Velorama in Nijmegen

I had a free day yesterday, no errands, no plans, all friends were busy, my boyfriend was out of town, etc. A whole day to do something that I wouldn't want to drag someone else along for in case it isn't fun... Yay!

My first idea was to visit the Noah's Ark replica that some guy built in a canal in the North Netherlands.  According to the website, in addition to splendid woodwork, it has fake animals and other dioramas. Bizarre!  I love weird stuff like that! However, it's currently traveling to a new spot in the town of Vlissingen to open on July 23rd... And he's making a "real size" Ark, 14 times larger, to open for the London Olympics in 2012. I'll have to go another time with friends who are similarly amused by the old testament.

Instead, I went to the Velorama Museum in Nijmegen. Nijmegen. It's far... two hours or so by train. It always seemed like a long distance to go to see rusty bicycles so I put it off. (Somehow I imagined it would be like the military tank museum my father dragged me to as a child, hulking tank after tank in a giant warehouse. Him shouting excitedly, "Look! A Tiger 5-85 Special Bomb Proof Howitzer BlitzMachine" and me thinking, What? I'm a 12 year old girl for god's sake.)

Luckily, I was wrong, wrong wrong. It was amazing!

First photo from outside:

















A ferris wheel? Yes.
To explain, Nijmegen is getting ready for an international celebration that takes place all week. It is the Four Days Walking celebration, expecting over 40,000 people to participate by walking 20-40K each and over 1 million to join for a party on Friday... Here's the website. http://www.vierdaagsenijmegen.com/
I didn't know much about this event beforehand, but I saw the preparations on my walk to the Velorama and it appears to be fantastic. A great party. The whole city is putting up tents, stages, carnival rides, public urination warnings, and so on.

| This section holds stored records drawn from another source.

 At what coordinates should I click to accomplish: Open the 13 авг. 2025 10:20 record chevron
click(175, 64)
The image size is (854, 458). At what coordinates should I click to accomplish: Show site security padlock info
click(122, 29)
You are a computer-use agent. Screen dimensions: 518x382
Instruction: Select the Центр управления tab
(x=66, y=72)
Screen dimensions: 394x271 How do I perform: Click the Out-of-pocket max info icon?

Velorama was just past the old town center, near the Waag river. It was locked when I arrived but after a bit of sighing and stomping, a woman from the attached hotel came and opened up for me. I was the only visitor that day, at noon! Not a good sign? Ha.

















Once inside, I almost immediately swooned. No rusty bicycles, only gorgeous, beautifully restored Draisines, Boneshakers, Tricycles, High Wheelers, Safety Bicycles, and other historical contraptions. Gorgeous! So many of the early contraptions were beautiful, iron wrought playthings for the leisure class, so no expense was spared; they are truly lovely machines.

It turns out the Velorama is a National Museum, with three floors, hundreds of bicycles, accessories, dioramas,  the archives of the Dutch bicycle manufacturer, Gazelle, a restaurant, and the attached hotel.

My favorite room was the Hoge bi (High wheel, or Penny Farthing) room.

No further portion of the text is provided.